● REQUEST: Please set out, as a numbered list, the lines from the one containing "Find the location" through the end of the items. Skip blank lines and leave the pictures out.

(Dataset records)
*** Block opens ***

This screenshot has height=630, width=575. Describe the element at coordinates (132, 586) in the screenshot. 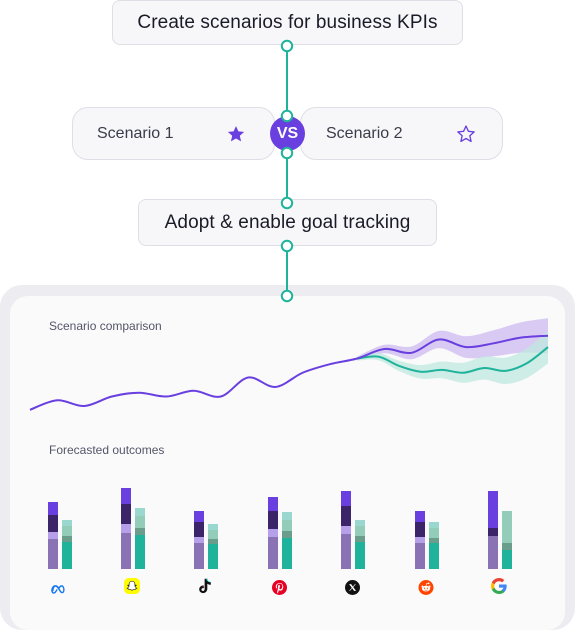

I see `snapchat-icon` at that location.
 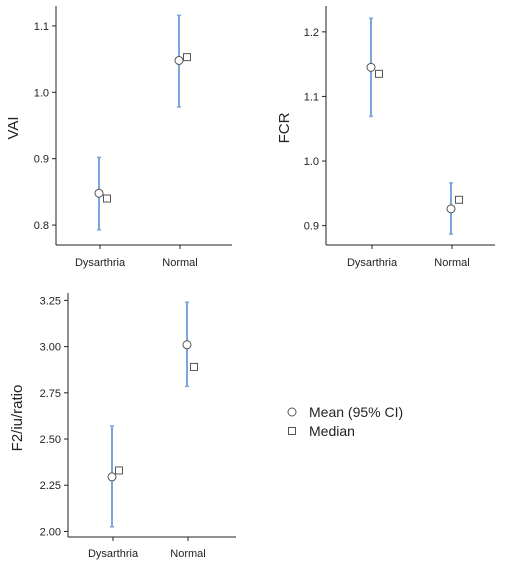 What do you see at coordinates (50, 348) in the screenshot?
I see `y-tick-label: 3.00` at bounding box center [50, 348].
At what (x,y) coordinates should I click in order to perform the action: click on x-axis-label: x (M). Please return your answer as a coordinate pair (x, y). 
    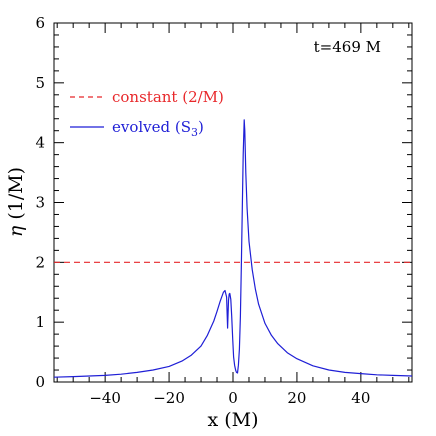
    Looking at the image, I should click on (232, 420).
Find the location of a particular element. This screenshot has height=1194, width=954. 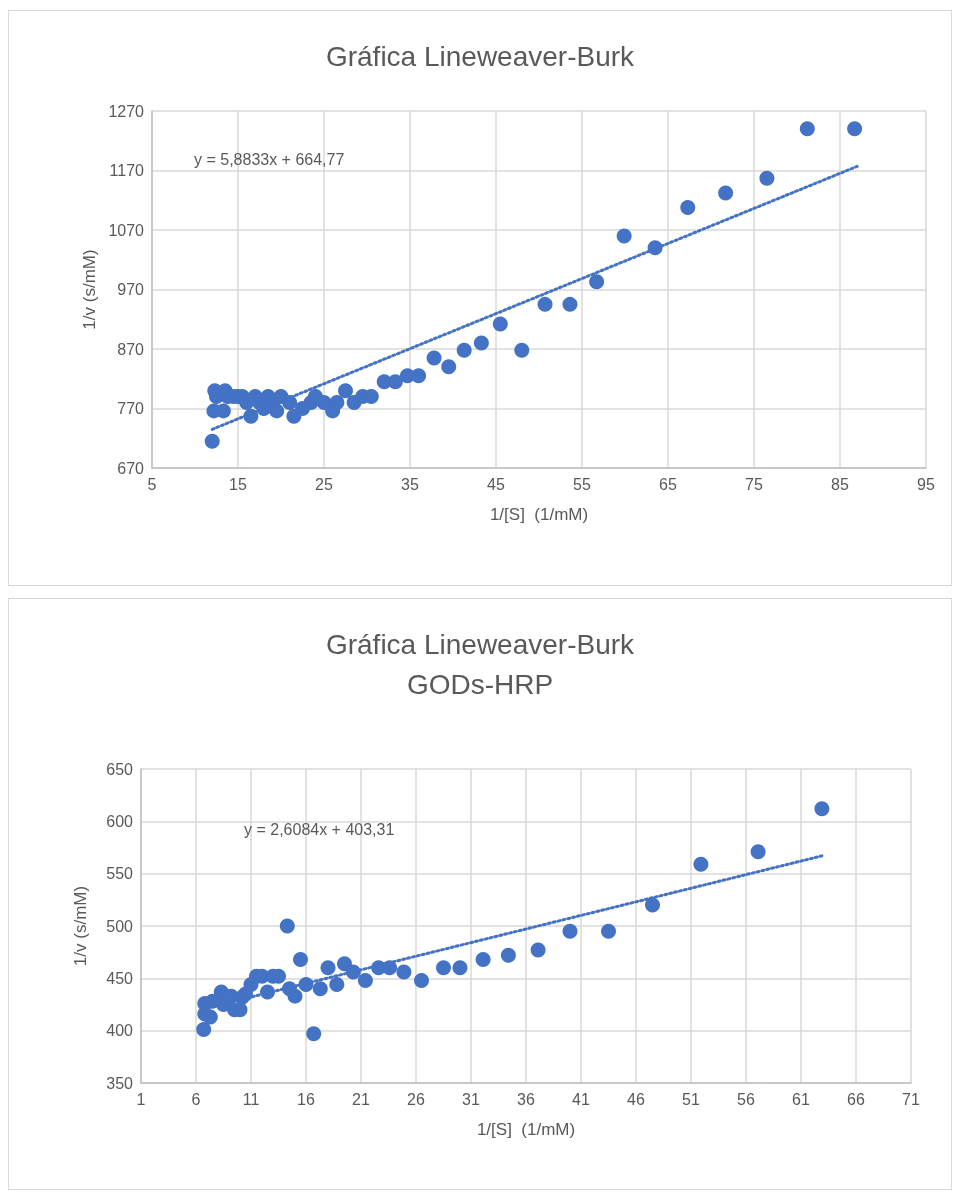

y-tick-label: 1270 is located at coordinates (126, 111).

*** Block closes ***

● RESPONSE FOR THIS EXERCISE:
1. Find the location of a particular element. This screenshot has height=1194, width=954. 
2. y-tick-label: 1270 is located at coordinates (126, 111).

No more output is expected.